This second post on the Psalms will consider three more types of prayers/songs. A quick reminder: we find ourselves in the Psalms, for sure, but we also find others (and ‘the other’) and, most of all, we find the sometimes apparently missing God. Because life is not static, but constantly moving, we find in the Psalms a sharp-eyed, no nonsense expression of our journey through life.
“[H]uman life is not simply an articulation of a place in which we find ourselves. It is also a movement from one circumstance to another, changing and being changed, finding ourselves surprised by new circumstances we did not expect, resistant to a new place, clinging desperately for the old circumstance” (Walter Brueggemann, The Message of the Psalms, 19-20).The Psalms are not embarrassed to expose our deepest needs.
Psalms of the King: Psalm 47. We need a Center. The chaos of human rebellion from God has made aliens of us all. We live on an orphaned planet in sinful disarray. We miss shalom. We get busy and we get scattered. We wobble and lose our bearings. We need a steady focal point. Too many people are telling us who we are and why we’re important. We need a king. Prone to wander, Lord, we feel it. Our hearts need to be sealed for the courts of our King. The voice of our good King changes us for the better and keeps us running a focused race.
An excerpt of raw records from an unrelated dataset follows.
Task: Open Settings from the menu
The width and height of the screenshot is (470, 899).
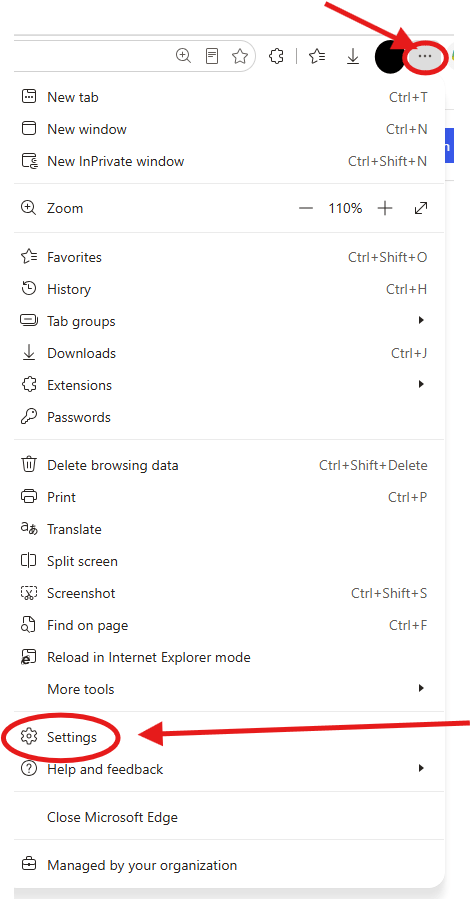Action: pos(229,737)
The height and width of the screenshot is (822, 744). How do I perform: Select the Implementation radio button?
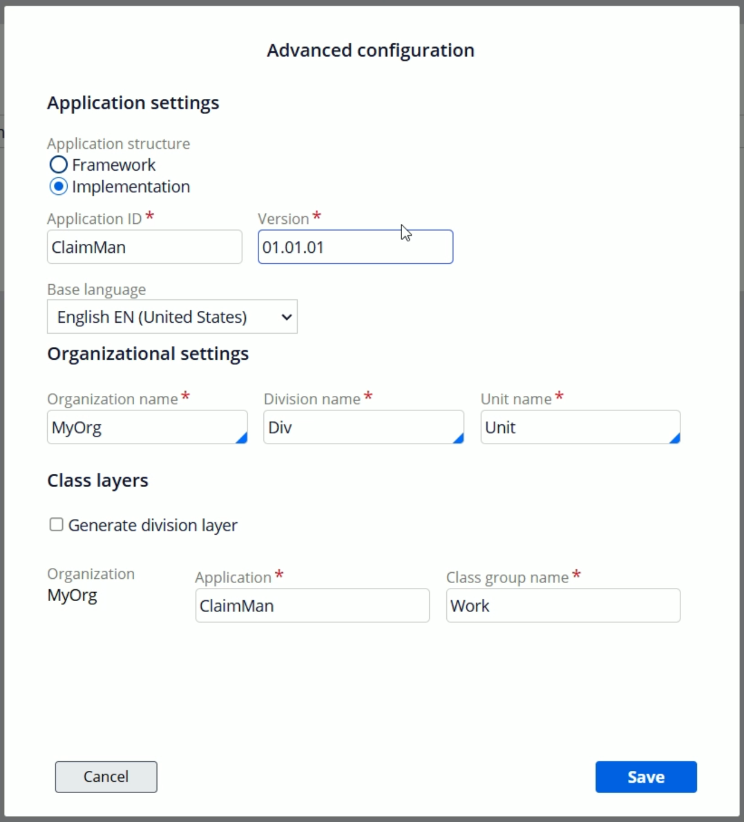point(58,187)
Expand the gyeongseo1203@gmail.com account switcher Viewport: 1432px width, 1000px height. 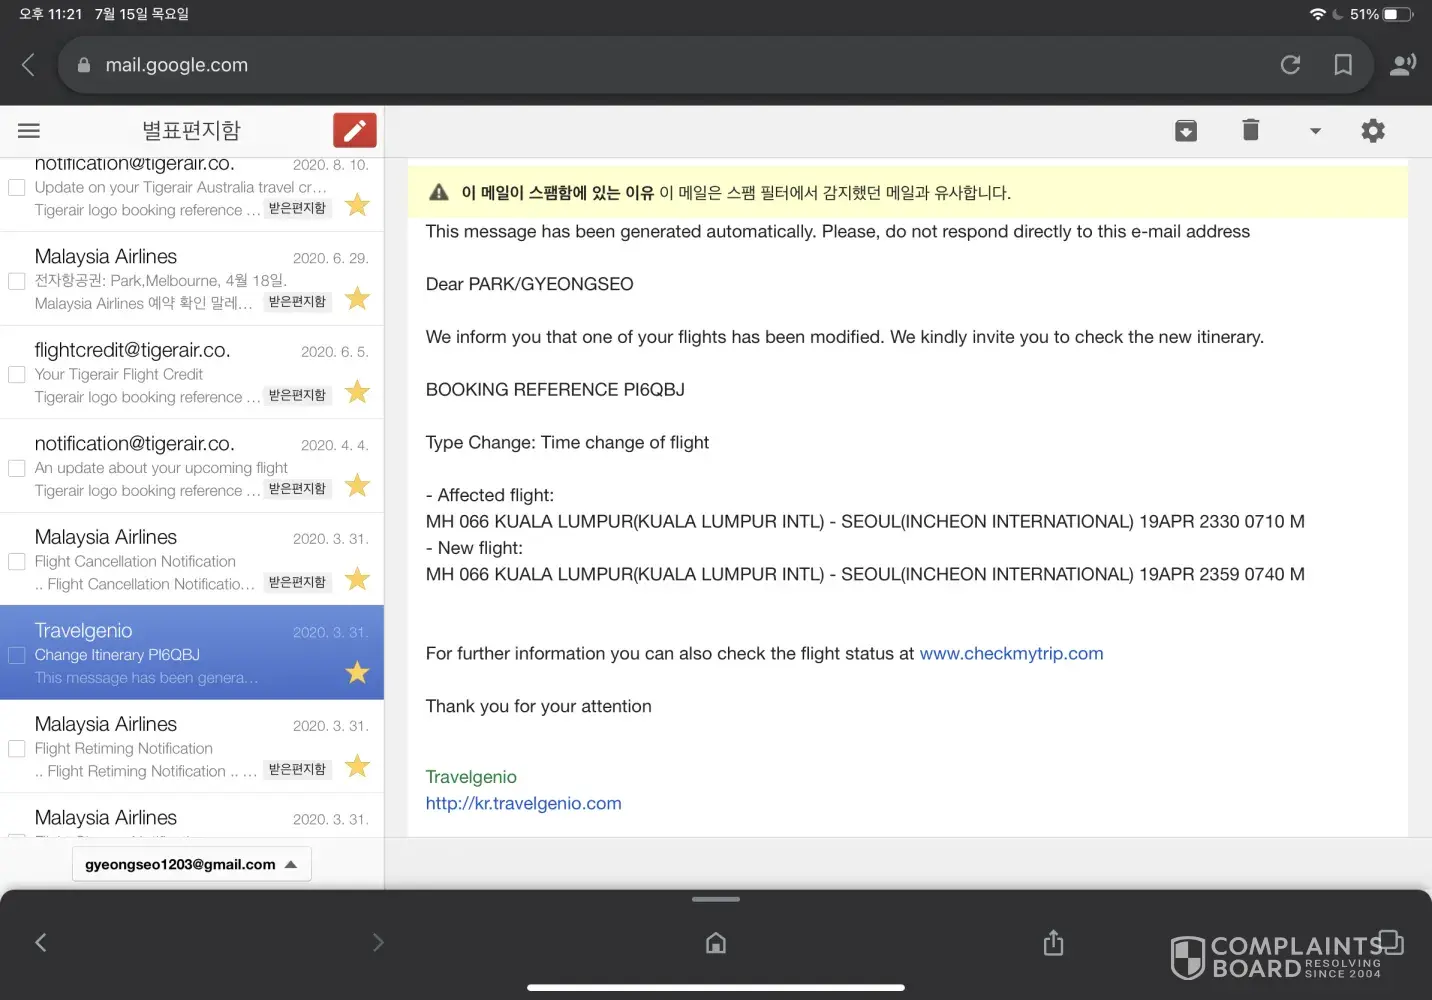tap(191, 864)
Psalms of Wisdom: Psalm 73. We need discernment. The clamoring voices seeking to tell us what is best, the competing pathways angling for our attention, the sometimes traitorous bent of our inward life—all these spotlight our need for discernment, for wisdom. We need skills to live well. Unless we have regular seasons where we contemplate the unseen and eternal, we will make frantic choices and, sadly, a foolish mess of life. Eugene Peterson points out in Tell It Slant that the Enemy’s devious lures are often covered in what is spiritual and good.
Psalms of Torah: Psalm 119. We need direction and instruction. Torah, meaning instruction, comes from the verb yarah which means to hit the mark, to shoot the arrow. Target, movement, skill. God has spoken and his revealed word has been written. Regarding life, we are not left “to make it up as we go along.” Both written Torah (Moses’ law) and living Torah (Jesus the Messiah and his Sermon on the Mount) kept things simple. Two ways: the world’s way (in its endless manifestations) or God’s way. With our lives, we’re either wise builders or foolish builders. Two ways. Two paths. Two eternal endings. Torah is not a road map; it is a compass. Jesus and his Way are always true North.
Out of Egypt comes a compelling story. May we recover the valued place that the Psalms have held in the prayer life of the church. The oldest book of Psalms (a book, not scroll, of 490 hand-written parchment pages between two wooden covers stitched together by leather) was found 85 miles south of Cairo and dates from the 4th century AD. It is written in Coptic and was found under the head of a twelve year old girl lying in her coffin. Valuable person, valuable truth.